Jai Powell Lucas (born December 5, 1988) is an assistant coach for the Duke Blue Devils men's basketball team and a former American professional basketball player, as well as a former NCAA college basketball player for the Texas Longhorns.

Playing career
As a 5’10” point guard in the Houston suburb of Bellaire, Lucas was a McDonald's All American and was rated 20th by ESPN in the high school class of 2007. Lucas was initially recruited to play for the University of Florida. Lucas averaged 8.5 points and 2.3 assists per game during his freshman year. Prior to his second season with the Gators, Lucas announced he would transfer and, as per NCAA rules at the time, would sit out the 2008-9 season.  A month later, he announced he would next play for the University of Texas.   He played two seasons for the Longhorns, averaging about 3 points and 1 assist per game.
──────────
• **Task instructions**
**a.** According to the Jai Lucas biography, what was Lucas's national ranking by ESPN in the high school class of 2007?
**b.** Pick up the Jai Lucas biography after its final sentence and carry it further.
The stored data that comes next plays no part in this work.

Stored data
──────────
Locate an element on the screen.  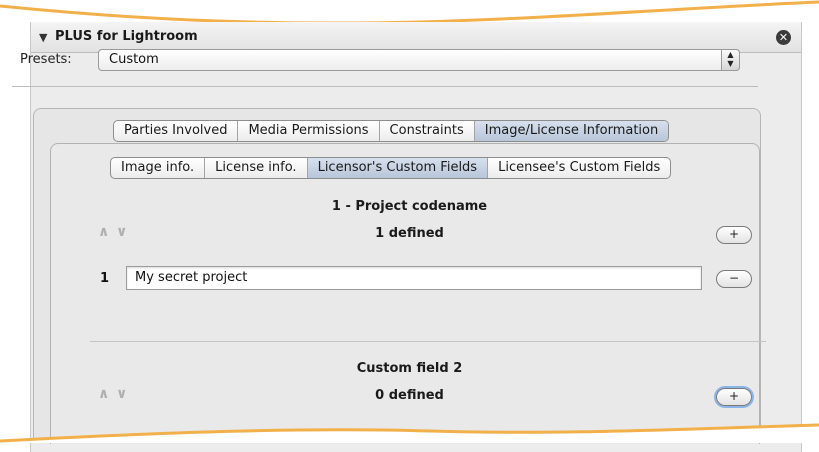
divider is located at coordinates (385, 86).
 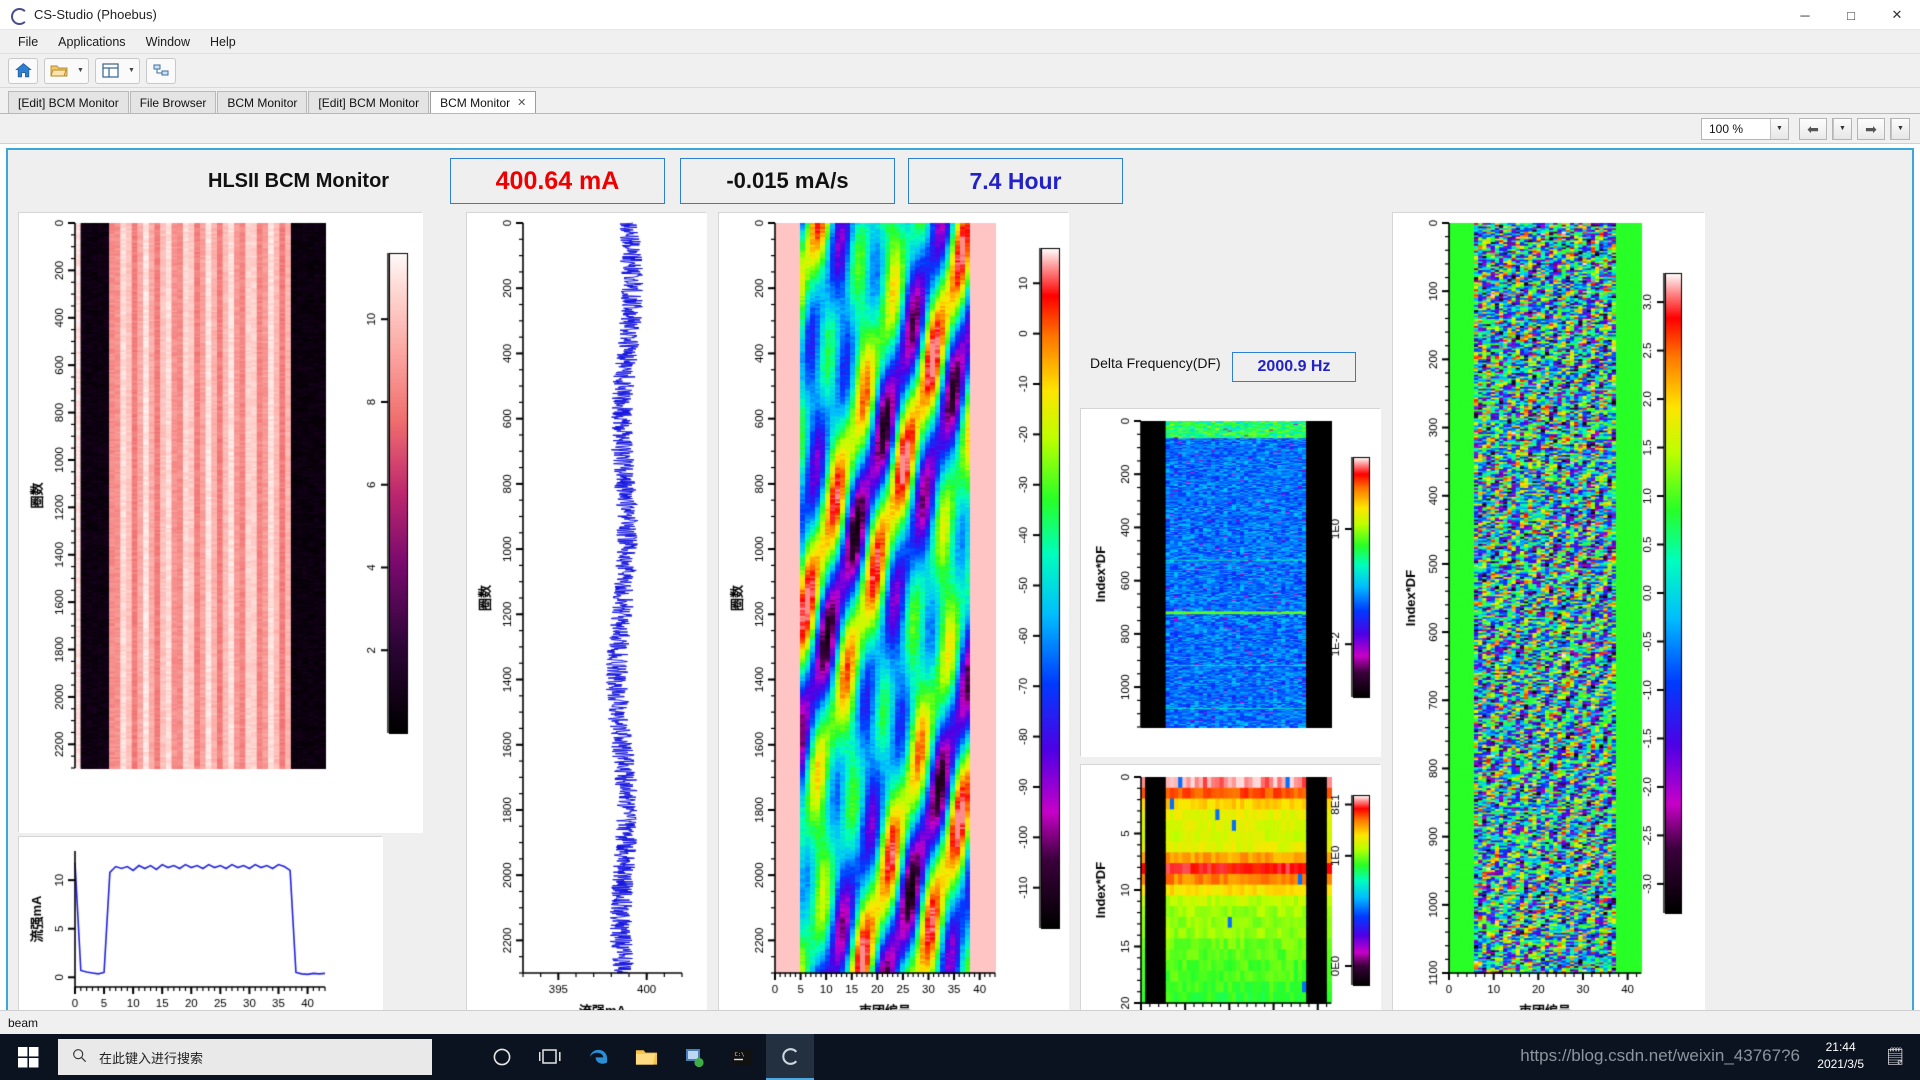 I want to click on terminal-icon: C:\, so click(x=742, y=1057).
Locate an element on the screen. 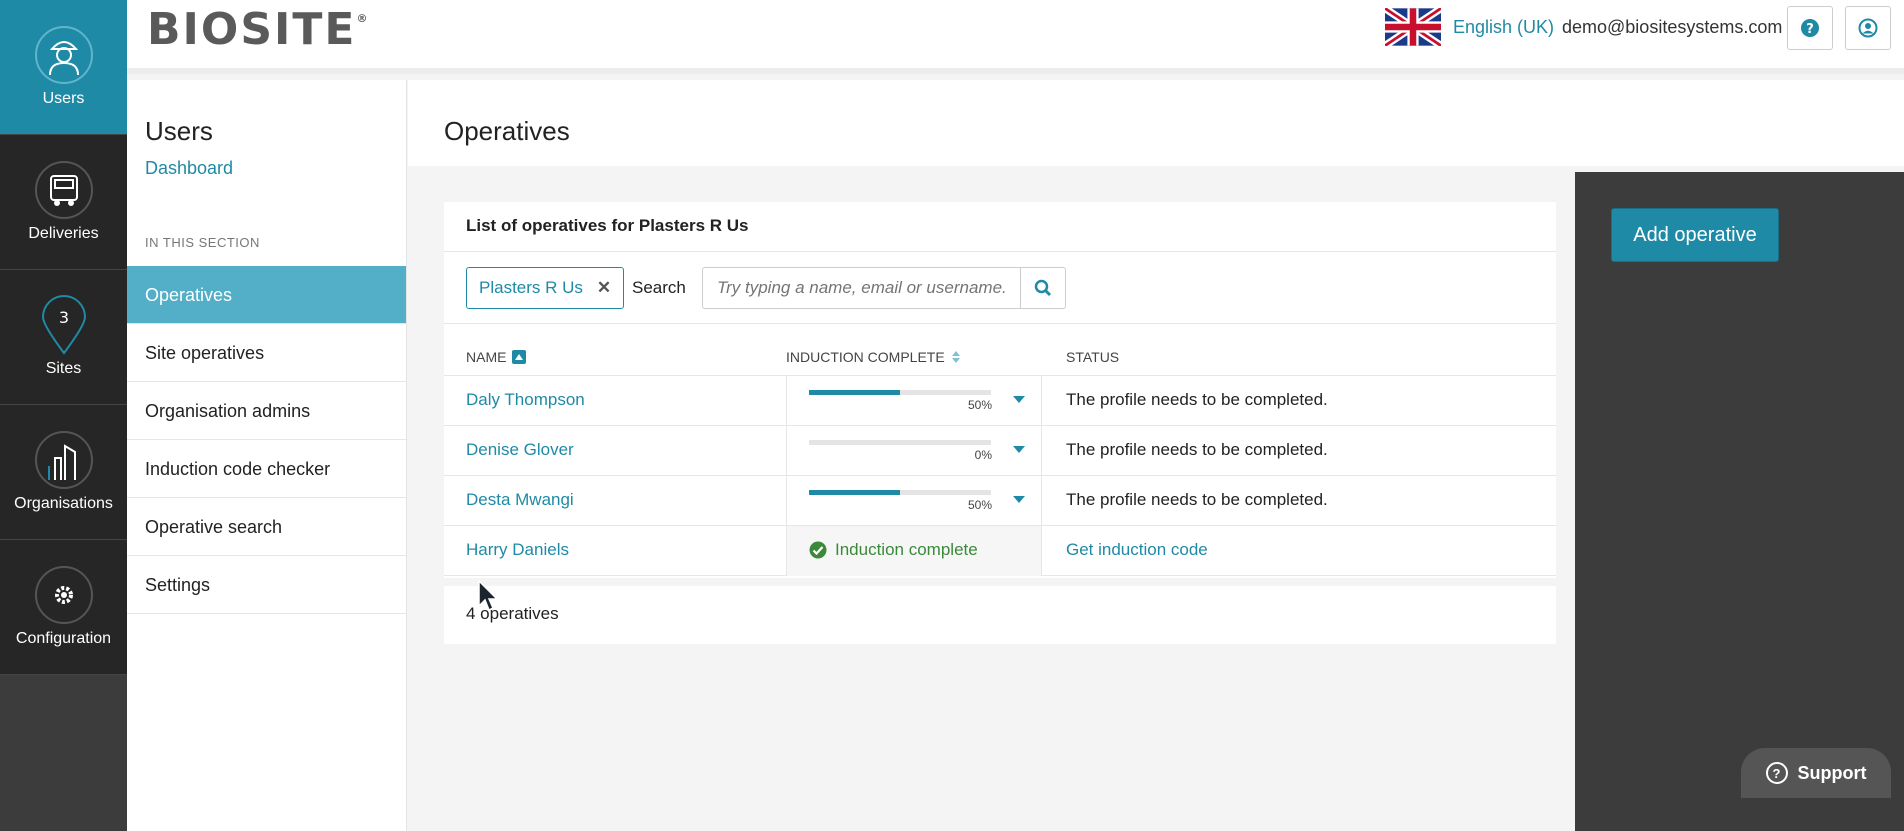 The image size is (1904, 831). induction-percent: 0% is located at coordinates (983, 455).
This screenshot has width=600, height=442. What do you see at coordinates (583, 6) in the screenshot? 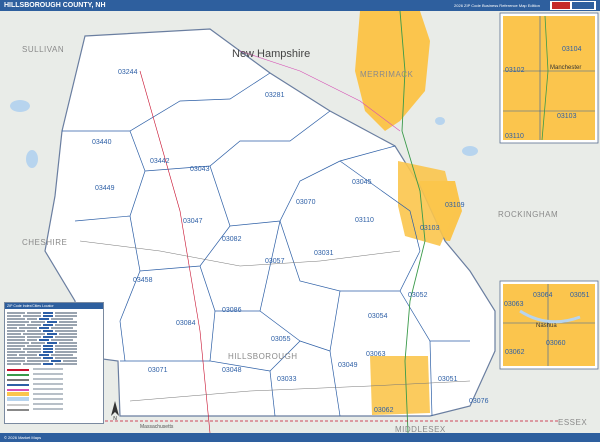
I see `logo-mark-blue` at bounding box center [583, 6].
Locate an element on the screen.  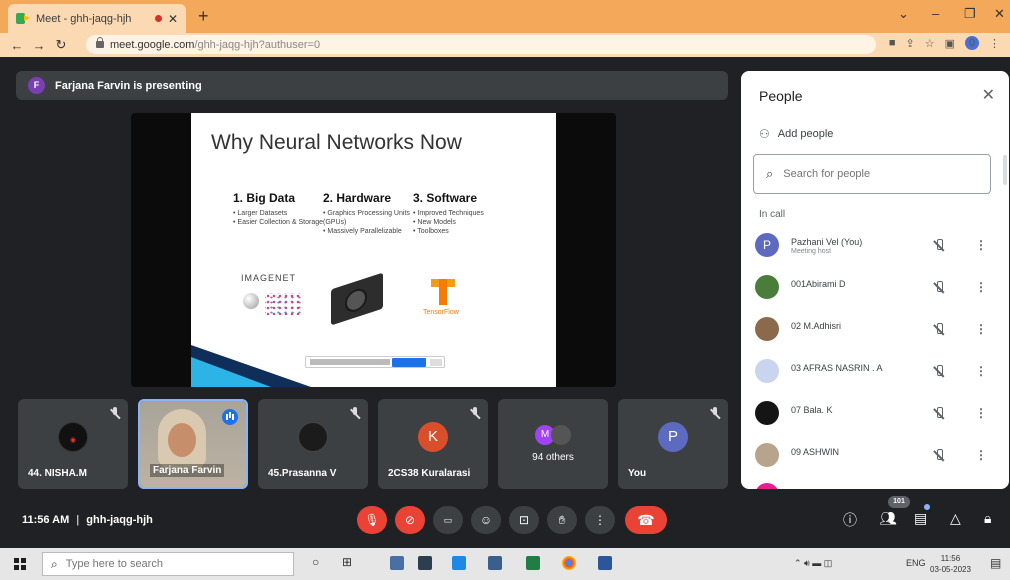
──────────
• **Your written answers**
**a.** He was rated 20th by ESPN.

**b.**
Lucas’s pro career lasted from 2011 and 2013 and included one season with BK Valmiera, then stints in the G League with the Idaho Stampede,  the Sioux Falls Skyforce, and the Canton Charge.

Coaching
In August 2013, almost immediately after leaving his last pro team, the Texas Longhorns hired Lucas as an assistant coach on the staff of Rick Barnes. Lucas assisted in all internal operations of the basketball program. Lucas was retained by Barnes' successor, Shaka Smart, in 2015. 

Lucas was hired by John Calipari in 2020 to be a special assistant and lead recruiter at the University of Kentucky.  During the 2021-22 season at Kentucky, Lucas was rated the second best recruiter in the country, behind only Jon Scheyer, who was the associate head coach at Duke .

After Scheyer took over as the Duke head coach at the end of the 2021-22 season, he hired Lucas as an assistant coach, the first Duke assistant who hadn’t played for the Blue Devils in 30 years.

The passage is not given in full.